Bologna, Italiano per un nuovo ciclo: la linea felsinea è chiara

La firma è arrivata ieri, a Casteldebole, dopo mezza giornata in cui il Bologna ha avuto paura di essere bruciato sul tempo dalla Lazio. Timore sventato, perché Vincenzo Italiano ha mantenuto la parole e ha firmato il contratto che lo legherà al club rossoblù per i prossimi due anni. L’ex allenatore della Fiorentina è sempre stato la prima scelta di Giovanni Sartori: Italiano è l’allenatore ideale per un ciclo che è cominciato lo scorso agosto e che dal prossimo campionato in avanti, con la vetrina della Champions a fare da cornice, avrà bisogno di un altro tipo di evoluzione. Perché le basi sono state poste alla perfezione da Thiago Motta, ma ora bisogno compiere quello step di maturità per confermare quanto di buono fatto fino a ora.

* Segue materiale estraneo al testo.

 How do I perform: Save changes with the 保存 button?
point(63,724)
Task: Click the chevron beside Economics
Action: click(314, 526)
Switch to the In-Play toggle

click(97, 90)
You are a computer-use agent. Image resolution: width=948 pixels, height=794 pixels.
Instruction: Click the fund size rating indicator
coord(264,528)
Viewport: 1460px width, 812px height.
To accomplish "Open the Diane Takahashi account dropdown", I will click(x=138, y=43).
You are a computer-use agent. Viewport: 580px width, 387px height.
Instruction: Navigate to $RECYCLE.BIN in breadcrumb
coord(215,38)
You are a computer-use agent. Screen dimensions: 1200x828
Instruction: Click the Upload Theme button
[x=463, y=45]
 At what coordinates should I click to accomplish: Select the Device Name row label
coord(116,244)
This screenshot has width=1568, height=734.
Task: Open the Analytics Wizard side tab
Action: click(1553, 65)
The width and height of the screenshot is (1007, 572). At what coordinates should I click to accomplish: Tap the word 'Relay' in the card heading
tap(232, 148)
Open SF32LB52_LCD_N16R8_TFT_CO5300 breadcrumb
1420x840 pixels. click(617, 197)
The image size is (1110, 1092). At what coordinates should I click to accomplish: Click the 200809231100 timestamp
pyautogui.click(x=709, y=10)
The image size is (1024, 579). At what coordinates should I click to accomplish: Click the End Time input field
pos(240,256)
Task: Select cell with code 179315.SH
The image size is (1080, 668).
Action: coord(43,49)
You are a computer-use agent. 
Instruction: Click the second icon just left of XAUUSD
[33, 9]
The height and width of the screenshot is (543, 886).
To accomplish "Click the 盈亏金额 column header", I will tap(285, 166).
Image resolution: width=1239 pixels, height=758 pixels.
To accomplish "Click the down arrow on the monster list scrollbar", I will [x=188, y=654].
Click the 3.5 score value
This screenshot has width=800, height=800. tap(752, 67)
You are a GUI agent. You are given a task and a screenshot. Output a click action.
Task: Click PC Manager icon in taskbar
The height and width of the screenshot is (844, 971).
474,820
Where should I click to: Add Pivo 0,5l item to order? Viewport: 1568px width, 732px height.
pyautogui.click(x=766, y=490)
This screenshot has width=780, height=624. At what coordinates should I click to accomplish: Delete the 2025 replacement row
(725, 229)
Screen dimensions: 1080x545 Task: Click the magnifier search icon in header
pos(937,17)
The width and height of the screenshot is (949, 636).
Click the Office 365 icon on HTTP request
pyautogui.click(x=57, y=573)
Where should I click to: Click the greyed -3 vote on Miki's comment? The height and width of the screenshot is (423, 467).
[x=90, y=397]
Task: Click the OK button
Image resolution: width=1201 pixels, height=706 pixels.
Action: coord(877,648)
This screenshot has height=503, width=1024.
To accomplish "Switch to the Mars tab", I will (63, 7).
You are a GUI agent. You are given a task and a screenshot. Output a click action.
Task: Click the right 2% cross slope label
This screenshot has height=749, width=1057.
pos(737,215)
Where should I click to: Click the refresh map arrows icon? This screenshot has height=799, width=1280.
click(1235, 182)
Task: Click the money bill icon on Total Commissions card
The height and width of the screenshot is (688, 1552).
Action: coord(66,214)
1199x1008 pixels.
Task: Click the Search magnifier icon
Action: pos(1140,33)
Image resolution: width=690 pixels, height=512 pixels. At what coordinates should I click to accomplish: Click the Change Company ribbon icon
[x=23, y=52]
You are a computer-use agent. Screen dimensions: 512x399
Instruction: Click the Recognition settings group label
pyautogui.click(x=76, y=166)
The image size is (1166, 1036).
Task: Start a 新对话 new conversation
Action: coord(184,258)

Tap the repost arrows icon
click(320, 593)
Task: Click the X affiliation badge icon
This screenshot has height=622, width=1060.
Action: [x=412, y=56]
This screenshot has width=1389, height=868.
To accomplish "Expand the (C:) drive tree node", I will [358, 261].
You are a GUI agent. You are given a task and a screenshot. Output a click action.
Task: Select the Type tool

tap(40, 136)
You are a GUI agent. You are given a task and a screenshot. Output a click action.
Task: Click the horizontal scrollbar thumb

Italiano, nel suo triennio a Firenze, ha dimostrato quella caratteristiche che stava cercando Sartori: accortezza nei dettagli, soprattutto nello spogliatoio, grande gestione del gruppo e capacità di migliorare i propri calciatori. Non si raggiungono due finali europee consecutive per caso e, nonostante il triste epilogo per la Viola, un conto è arrivarci a panorami inesplorati da tempo. Ecco perché Italiano, che ama le sfide e ha la grinta giusta, è la miglior scelta che il Bologna potesse fare in questo momento. Fidarsi di Sartori porta sempre i suoi vantaggi, e a Bologna sperano che abbia optato ancora per la soluzione migliore.